Chapter 9: Field Guide#

We've come a long way, and you should be proud. I did my darndest to make the content and Exercises helpful and fun, but there is no denying that the material is thick. I suspect you feel a mix of overwhelmed and exhausted, all of which is normal.

Web development, especially in the last 5+ years, has blown up and the content along with it. There is a lot to learn, and honestly, you can't learn it all. So that begs the question, what do you do next, and where do you go from here; how can you get a job as a Web Developer?

As the title of this book suggests, this is a field guide to web development. This book alone and its content may not get you far enough along to get a job. It does, however, get you on the most direct path to get one.

Having made it through to the last chapter, you now have the information and skills to make an educated decision about the next step; and honestly, that puts you ahead of most. Even for folks completing a computer science degree or going into a "coding bootcamp," unless they have taken the time to understand what the field of web development looks like they may not be adequately prepared to decide that next step. You are.

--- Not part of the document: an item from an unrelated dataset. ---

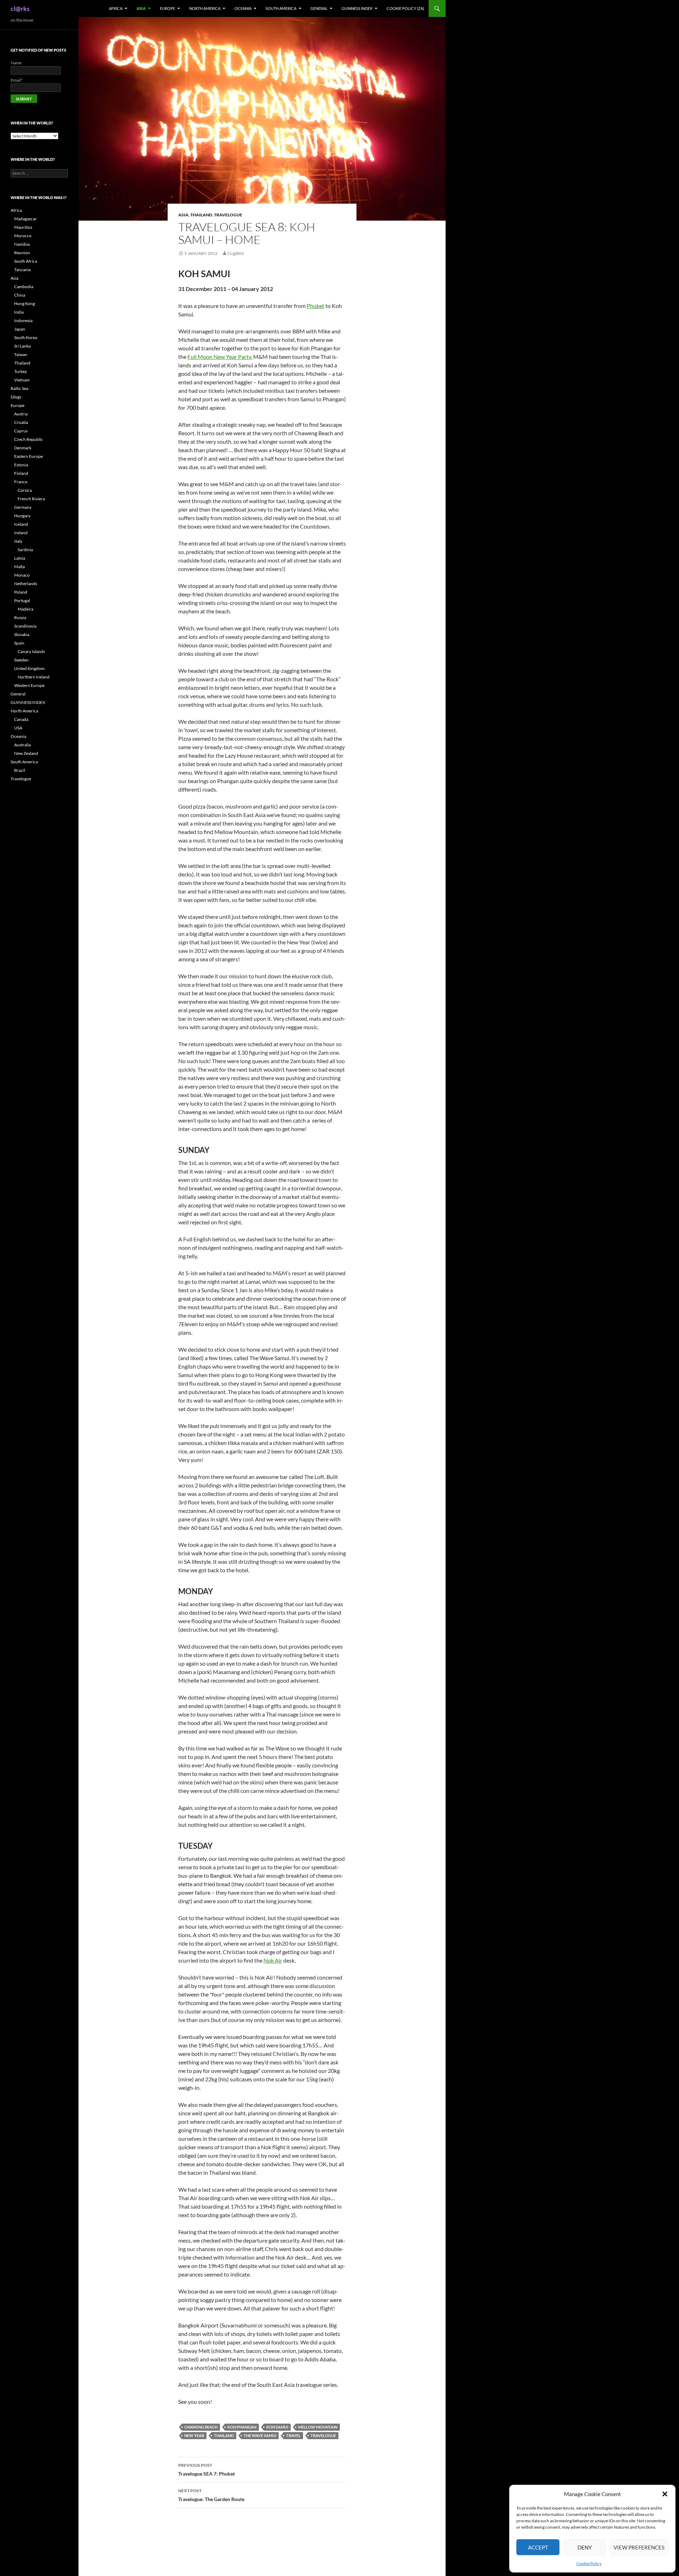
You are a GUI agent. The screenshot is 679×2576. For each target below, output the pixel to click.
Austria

In this last chapter, as promised, I will not be introducing any new content or Exercises. Instead, we have created a How to Become a Web Developer Field Guide (called "Field Guide" from here out). This Field Guide is a printable 11X17 PDF that can be downloaded similar to the code examples. It's under the folder "9-field-guide". I would encourage you to either bookmark or print this Field Guide if you're the poster sorts.

The remainder of this chapter takes each major content area, illustrated as a "trail-post" and discusses the four following areas:

  1. Skill Level: The amount of skill you should have for a particular topic. Keeping with the theme of a "field guide," I use universal trail markings to indicate the recommended skill level.

  1. Project Suggestions: I am suggesting that you do a project for each of the topics covered by a trail-posts.

I know I have already had you do a lot of project-like Exercises. And in some cases, you may feel that you have adequately covered the topic. But the reality is, learning happens while doing things. You will make mistakes and problem solve questions you didn't even know to ask. It is during these struggles that you solidify what you've read and studied.